The key password for the trust store specified by elasticsearch.tls.truststore-path.

This property is optional.

Example:

elasticsearch.tls.enabled=true
elasticsearch.tls.keystore-path=/etc/elasticsearch/openLooKeng.jks
elasticsearch.tls.keystore-password=keystore_password

Data Types

The data type mappings are as follows:

Array Type

Fields in Elasticsearch can contain zero or more values , but there is no dedicated array type. To indicate a field contains an array, it can be annotated in a Presto-specific structure in the _meta section of the index mapping.

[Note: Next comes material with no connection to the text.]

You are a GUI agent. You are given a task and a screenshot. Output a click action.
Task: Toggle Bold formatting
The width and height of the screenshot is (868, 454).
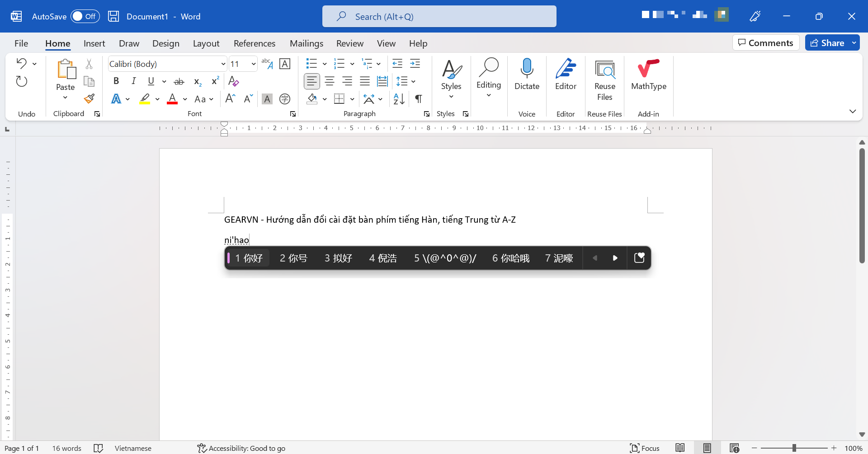[x=116, y=81]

For example, you can have an Elasticsearch index that contains documents with the following structure:

{
     "array_string_field": ["presto","is","the","besto"],
     "long_field": 314159265359,
     "id_field": "564e6982-88ee-4498-aa98-df9e3f6b6109",
     "timestamp_field": "1987-09-17T06:22:48.000Z",
     "object_field": {
         "array_int_field": [86,75,309],
         "int_field": 2
     }
 }

The array fields of this structure can be defined by using the following command to add the field property definition to the _meta.presto property of the target index mapping.

curl --request PUT \
    --url localhost:9200/doc/_mapping \
    --header 'content-type: application/json' \
    --data '
{
    "_meta": {
        "presto":{
            "array_string_field":{
                "isArray":true
            },
            "object_field":{
                "array_int_field":{
                    "isArray":true
                }
            },
        }
    }
}'

Limitations

1. openLooKeng does not support to query table in Elasticsearch which has duplicated columns, such as column “name” and “NAME”;
2. openLooKeng does not support to query the table in Elasticsearch that the name has special characters, such as ‘-’, ‘.’, etc.